Masting is a widespread phenomenon of intermittent and synchronous flowering and seeding in plant populations. Nutrients are known to modify flowering time. In a typical masting tree, Fagus crenate, it was found that nitrogen fertilization can result in higher flowering gene expression. While our understanding about the physiological and molecular mechanisms of relationship between endogenous nutrients and flowering, especially in masting species, is still incompleted.
In this study, we explored the relationship between nutrient transport and flowering dynamics by field transcriptomics in two species, Lithocarpus edulis and Quercus glauca, to unravel the evolution of reproductive strategies in trees.
Firstly, field transcriptomics of two species established to detect the potential biological processes associated with floral induction, and which revealed that the genes related to the nitrate transport, sugar transport, and phosphorus transport were enriched and showed differential seasonal expression patterns.
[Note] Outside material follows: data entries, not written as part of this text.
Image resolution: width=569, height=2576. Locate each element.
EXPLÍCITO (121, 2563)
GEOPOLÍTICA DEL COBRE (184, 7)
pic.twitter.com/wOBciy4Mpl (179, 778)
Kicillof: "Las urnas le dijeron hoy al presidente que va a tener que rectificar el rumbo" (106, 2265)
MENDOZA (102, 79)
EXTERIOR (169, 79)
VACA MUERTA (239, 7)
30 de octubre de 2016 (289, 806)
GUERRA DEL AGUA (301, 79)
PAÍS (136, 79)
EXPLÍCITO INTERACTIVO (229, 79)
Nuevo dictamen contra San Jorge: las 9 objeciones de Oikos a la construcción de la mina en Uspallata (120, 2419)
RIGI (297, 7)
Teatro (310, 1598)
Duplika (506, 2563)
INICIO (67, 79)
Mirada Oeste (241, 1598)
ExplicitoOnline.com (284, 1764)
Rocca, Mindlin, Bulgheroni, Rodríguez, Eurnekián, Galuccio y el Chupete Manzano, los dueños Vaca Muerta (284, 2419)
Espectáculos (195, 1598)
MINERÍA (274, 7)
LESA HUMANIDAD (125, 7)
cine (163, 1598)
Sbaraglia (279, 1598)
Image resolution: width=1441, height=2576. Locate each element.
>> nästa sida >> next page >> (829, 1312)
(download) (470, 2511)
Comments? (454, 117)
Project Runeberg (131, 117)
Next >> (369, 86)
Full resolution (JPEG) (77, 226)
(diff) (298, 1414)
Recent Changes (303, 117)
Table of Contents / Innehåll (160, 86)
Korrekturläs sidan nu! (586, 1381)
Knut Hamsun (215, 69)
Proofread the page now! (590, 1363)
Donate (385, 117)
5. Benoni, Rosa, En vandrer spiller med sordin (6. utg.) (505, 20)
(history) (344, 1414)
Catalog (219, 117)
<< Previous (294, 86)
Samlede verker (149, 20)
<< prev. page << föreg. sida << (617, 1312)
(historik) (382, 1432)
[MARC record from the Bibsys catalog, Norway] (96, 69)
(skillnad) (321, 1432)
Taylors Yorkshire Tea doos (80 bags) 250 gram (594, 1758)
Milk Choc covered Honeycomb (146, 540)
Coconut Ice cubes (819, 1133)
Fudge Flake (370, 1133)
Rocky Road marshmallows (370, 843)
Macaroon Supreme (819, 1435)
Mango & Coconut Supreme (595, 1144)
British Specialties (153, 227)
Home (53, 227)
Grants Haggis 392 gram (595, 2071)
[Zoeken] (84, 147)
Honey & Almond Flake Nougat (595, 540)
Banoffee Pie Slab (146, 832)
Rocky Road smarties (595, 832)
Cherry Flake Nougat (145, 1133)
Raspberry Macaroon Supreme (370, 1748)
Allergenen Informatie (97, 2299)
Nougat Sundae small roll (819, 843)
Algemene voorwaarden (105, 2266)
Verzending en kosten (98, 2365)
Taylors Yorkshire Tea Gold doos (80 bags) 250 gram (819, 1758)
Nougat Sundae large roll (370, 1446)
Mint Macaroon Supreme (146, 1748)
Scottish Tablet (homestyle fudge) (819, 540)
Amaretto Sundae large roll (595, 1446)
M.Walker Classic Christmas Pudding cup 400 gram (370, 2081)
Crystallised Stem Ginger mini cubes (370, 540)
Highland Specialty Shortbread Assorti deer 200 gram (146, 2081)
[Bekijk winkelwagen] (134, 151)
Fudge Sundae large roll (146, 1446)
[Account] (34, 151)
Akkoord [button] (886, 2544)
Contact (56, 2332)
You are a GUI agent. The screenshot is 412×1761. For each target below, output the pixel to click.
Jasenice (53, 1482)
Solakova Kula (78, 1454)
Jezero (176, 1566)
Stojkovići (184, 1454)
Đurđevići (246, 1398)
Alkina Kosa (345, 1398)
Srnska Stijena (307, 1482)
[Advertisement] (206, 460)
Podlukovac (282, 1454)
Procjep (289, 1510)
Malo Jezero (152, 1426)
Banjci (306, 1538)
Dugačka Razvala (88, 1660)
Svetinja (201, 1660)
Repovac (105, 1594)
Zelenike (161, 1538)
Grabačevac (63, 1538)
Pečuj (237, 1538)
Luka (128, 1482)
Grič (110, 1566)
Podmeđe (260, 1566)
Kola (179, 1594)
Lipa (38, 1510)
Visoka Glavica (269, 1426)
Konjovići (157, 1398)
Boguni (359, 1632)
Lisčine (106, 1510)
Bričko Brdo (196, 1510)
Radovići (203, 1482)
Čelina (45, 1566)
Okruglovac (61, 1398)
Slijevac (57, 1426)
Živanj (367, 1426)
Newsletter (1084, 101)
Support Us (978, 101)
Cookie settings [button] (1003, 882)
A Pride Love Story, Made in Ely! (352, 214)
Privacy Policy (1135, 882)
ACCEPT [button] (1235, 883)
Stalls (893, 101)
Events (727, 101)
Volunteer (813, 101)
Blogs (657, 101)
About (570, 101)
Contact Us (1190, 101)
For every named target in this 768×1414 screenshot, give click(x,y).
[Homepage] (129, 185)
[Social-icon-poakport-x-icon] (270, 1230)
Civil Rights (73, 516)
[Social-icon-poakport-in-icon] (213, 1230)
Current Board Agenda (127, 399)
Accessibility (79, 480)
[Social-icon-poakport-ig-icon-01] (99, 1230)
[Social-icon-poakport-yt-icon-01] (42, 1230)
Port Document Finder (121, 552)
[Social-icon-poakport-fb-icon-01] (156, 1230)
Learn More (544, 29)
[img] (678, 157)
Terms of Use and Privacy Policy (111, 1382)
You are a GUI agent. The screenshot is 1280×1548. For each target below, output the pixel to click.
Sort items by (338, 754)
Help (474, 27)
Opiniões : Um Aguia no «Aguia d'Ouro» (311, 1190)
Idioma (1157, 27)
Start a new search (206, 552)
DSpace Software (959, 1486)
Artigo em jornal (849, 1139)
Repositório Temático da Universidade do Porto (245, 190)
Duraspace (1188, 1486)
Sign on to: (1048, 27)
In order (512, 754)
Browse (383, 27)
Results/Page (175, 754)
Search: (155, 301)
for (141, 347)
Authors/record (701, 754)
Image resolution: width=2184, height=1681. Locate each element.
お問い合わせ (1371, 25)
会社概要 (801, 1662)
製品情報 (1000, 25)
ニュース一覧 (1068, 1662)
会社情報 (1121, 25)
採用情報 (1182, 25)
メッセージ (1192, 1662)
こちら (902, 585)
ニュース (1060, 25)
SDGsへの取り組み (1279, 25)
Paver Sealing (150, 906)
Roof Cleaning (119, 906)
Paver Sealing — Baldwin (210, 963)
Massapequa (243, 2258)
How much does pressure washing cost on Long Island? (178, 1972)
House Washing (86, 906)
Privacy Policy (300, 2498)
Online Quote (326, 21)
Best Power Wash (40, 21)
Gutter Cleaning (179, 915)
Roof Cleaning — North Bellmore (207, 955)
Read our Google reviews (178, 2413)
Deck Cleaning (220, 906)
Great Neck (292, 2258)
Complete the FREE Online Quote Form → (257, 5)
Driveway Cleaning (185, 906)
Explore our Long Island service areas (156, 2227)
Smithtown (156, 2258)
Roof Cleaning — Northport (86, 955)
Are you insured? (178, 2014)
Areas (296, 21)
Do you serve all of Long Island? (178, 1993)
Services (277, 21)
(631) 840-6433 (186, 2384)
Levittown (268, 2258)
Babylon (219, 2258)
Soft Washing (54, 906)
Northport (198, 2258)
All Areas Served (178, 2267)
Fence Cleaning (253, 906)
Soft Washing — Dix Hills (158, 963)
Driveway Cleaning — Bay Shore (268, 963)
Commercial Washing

In these biological processes, we chose five candidate genes underlying transcriptome analyses and gene function annotations, which may have potential relationship with flowering, and one may be related with the leaf senescence. The preliminary result of RT-qPCR analysis showed one candidate gene, NITRATE TRANSPORTER 1 /PEPTIDE TRANSPORTER FAMILY 1.2(NPF1.2)s in masting species have the same function to transport nitrate from source tissues to sink tissues as AtNPF1.2. We are going on other candidate genes expression analyses in different study sites, and association analyses on their relationships to masting events.